Structured Response: The AI returns detailed scoring with explanations:

{
  "overall_score": 0.75,      // Relevance score from 0.0 to 1.0
  "component_scores": {
    "keyword_match": 0.8,      // Direct keyword alignment
    "concept_match": 0.7,      // Conceptual relationship strength
    "field_relevance": 0.75    // Domain/field alignment
  },
  "matched_keywords": ["machine learning", "healthcare"],
  "matched_concepts": ["predictive modeling", "clinical decision support"],
  "confidence": 0.85,          // AI's confidence in assessment
  "is_relevant": true,         // Boolean relevance decision
  "reasoning": "Strong alignment with AI healthcare topics through predictive modeling approach"
}

Graceful Fallback

The system automatically falls back to rule-based scoring when:

No LLM models are configured
API calls fail or timeout
Response parsing errors occur
Invalid JSON response from AI

This ensures the filter always produces results, never blocking the screening pipeline.

AI Mode Examples

Interdisciplinary Research Detection

AI mode excels at identifying relevant interdisciplinary work:

topics = [
    "machine learning for climate change mitigation",
    "AI-driven renewable energy optimization"
]

A paper on “Neural Network Control Systems for Wind Turbine Efficiency” would be recognized as relevant through conceptual understanding, even without exact keyword matches.

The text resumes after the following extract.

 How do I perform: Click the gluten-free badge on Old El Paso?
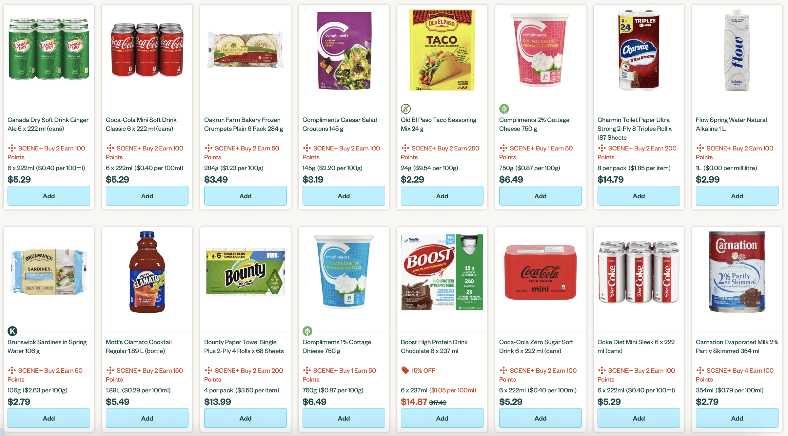pos(405,109)
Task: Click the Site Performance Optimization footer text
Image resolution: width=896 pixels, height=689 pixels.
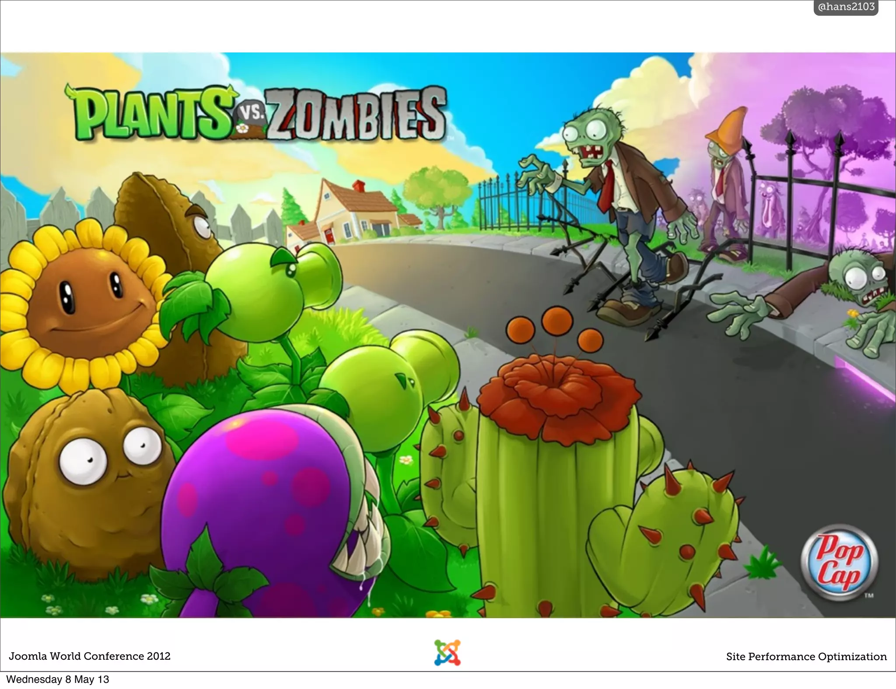Action: pyautogui.click(x=806, y=657)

Methodology-Based Relevance

AI understands methodological alignment:

topics = [
    "deep learning approaches for medical imaging",
    "convolutional neural networks in radiology"
]

Papers using CNNs for any medical imaging task would score high, regardless of specific medical terminology used.

Benefits of AI Mode

Reduced False Negatives: Catches relevant papers that keyword matching might miss
Contextual Understanding: Evaluates research questions and objectives, not just terms
Flexible Topic Interpretation: Natural language topic descriptions work effectively
Confidence Scoring: Provides reliability metric for each assessment
Detailed Reasoning: Explains why manuscripts are considered relevant or not

Performance Considerations

Rule-Based Mode

Speed: Very fast, processes hundreds of manuscripts per second
Accuracy: Good for clear topic matches with direct keyword alignment
Cost: Free, no API calls required
Best for: Well-defined topics with clear terminology

AI-Enhanced Mode

Speed: Limited by API rate limits (typically 10-60 requests per minute)
Accuracy: Superior semantic understanding and context awareness
Cost: API costs apply (approximately $0.001-0.005 per manuscript)
Best for:
- Interdisciplinary research topics
- Conceptual or theoretical topics
- Emerging research areas with evolving terminology
- High-precision screening requirements

Optimization Tips

Use AI Selectively: Apply AI mode after initial filtering to reduce costs
Batch Processing: The filter supports efficient batch processing
Rate Limit Configuration: Adjust TPM/RPM limits based on your API tier
Hybrid Approach: Use rule-based for initial screening, AI for borderline cases

Filter Order

Topic relevance is applied after:

Deduplication
Language detection
Article type classification

This ensures efficient processing by removing duplicates and non-target language papers first.